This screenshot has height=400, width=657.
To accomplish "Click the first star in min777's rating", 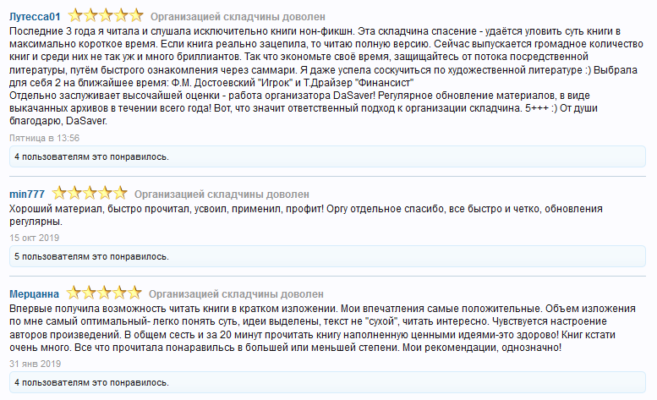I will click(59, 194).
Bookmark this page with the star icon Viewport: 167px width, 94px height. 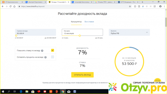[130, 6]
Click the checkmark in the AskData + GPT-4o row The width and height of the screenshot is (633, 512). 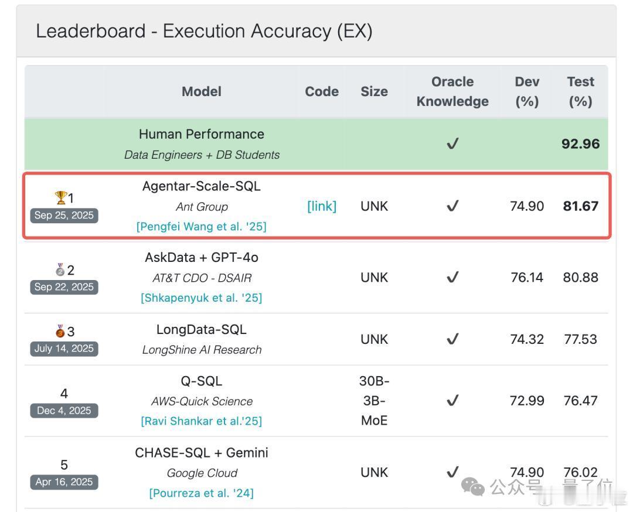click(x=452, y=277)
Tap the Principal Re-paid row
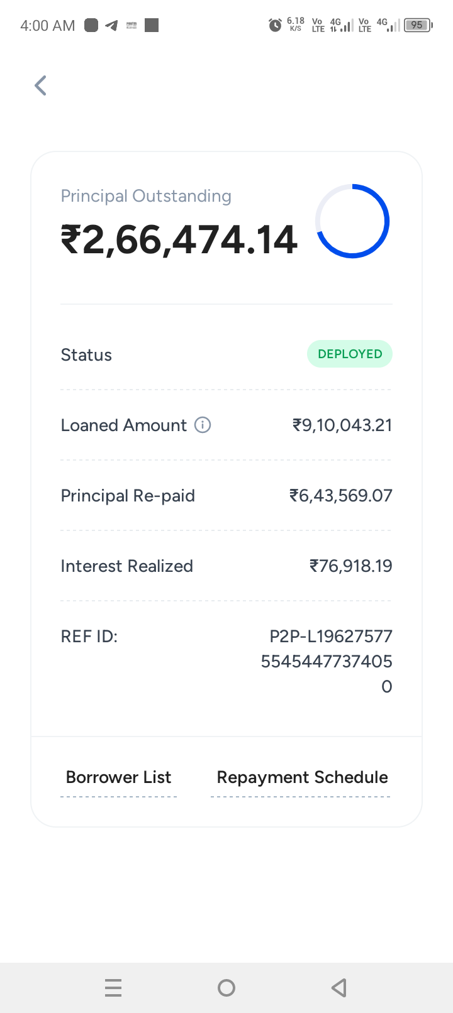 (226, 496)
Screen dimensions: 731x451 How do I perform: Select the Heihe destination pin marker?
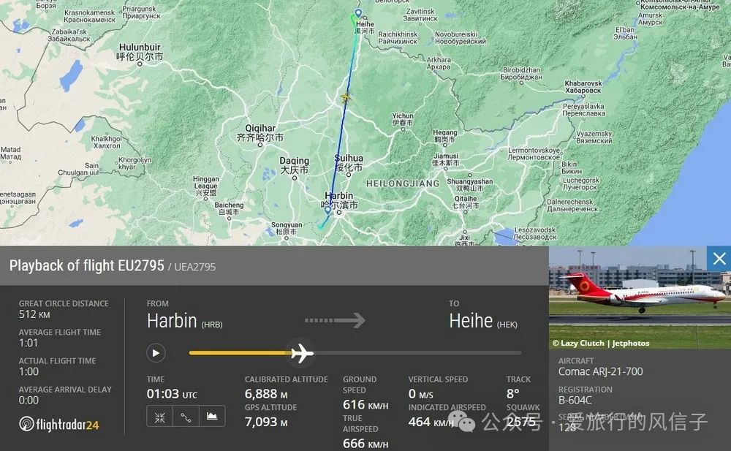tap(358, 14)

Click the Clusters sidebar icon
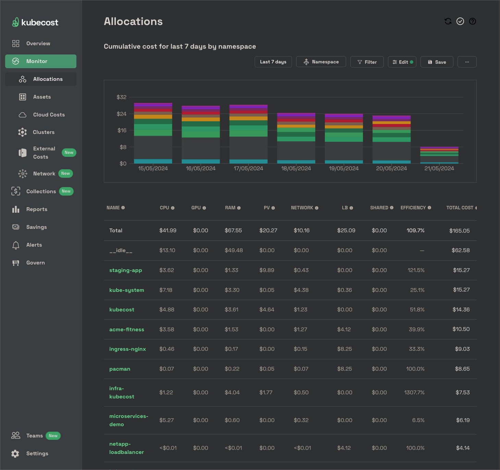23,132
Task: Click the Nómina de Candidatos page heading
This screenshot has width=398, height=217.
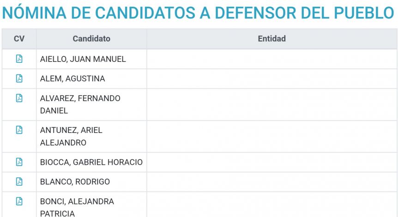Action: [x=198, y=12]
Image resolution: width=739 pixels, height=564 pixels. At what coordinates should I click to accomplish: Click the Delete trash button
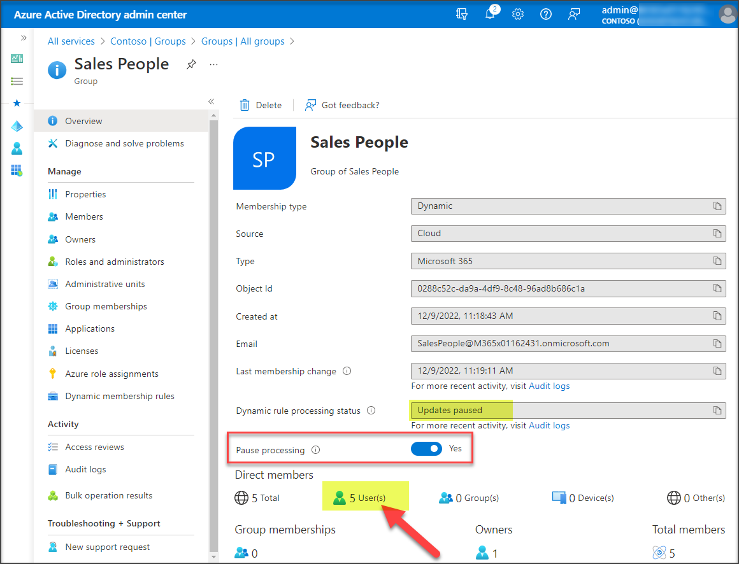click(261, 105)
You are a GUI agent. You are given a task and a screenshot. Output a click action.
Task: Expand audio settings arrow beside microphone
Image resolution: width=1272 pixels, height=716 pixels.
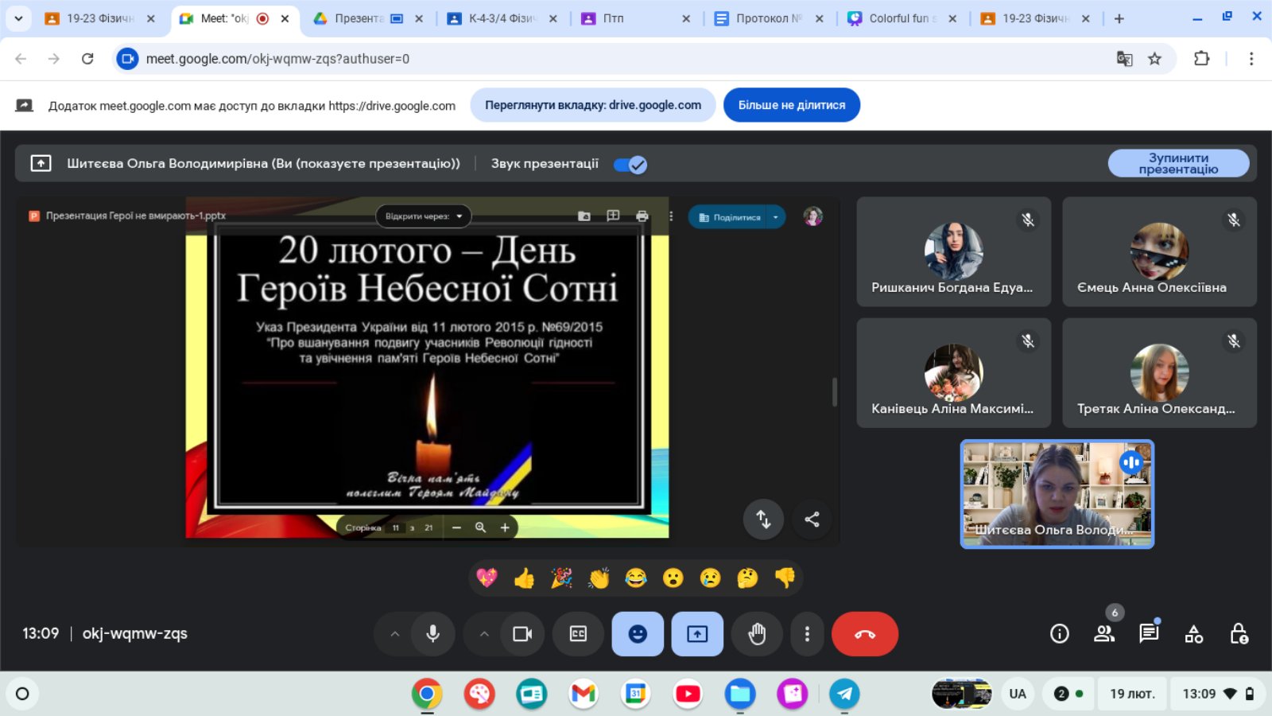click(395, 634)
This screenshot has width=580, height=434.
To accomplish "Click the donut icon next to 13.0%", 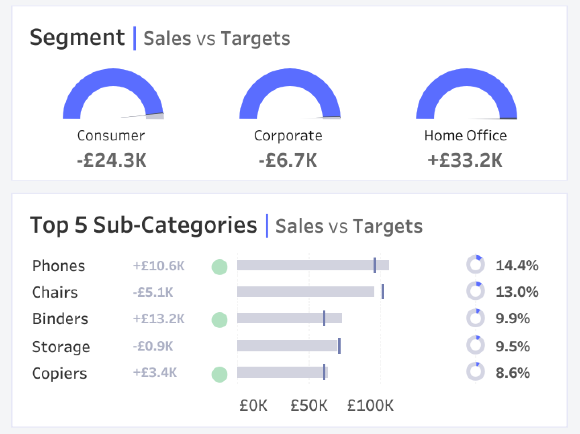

* * *

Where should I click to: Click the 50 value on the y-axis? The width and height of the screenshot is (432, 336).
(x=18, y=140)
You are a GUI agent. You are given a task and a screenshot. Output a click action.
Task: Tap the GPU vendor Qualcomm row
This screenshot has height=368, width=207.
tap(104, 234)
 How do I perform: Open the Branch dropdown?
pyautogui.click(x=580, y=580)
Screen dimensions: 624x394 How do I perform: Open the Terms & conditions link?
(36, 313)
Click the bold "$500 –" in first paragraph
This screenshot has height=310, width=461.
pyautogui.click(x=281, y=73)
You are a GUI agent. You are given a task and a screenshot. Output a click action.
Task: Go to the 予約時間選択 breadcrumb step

» **What to do**: Excluding any pictures, print exactly the lines of the listing above from the line with "This screenshot has width=580, height=434." to the line with "the donut icon", both ends included.

» **Your solution**:
This screenshot has width=580, height=434.
To accomplish "Click the donut icon next to 13.0%", 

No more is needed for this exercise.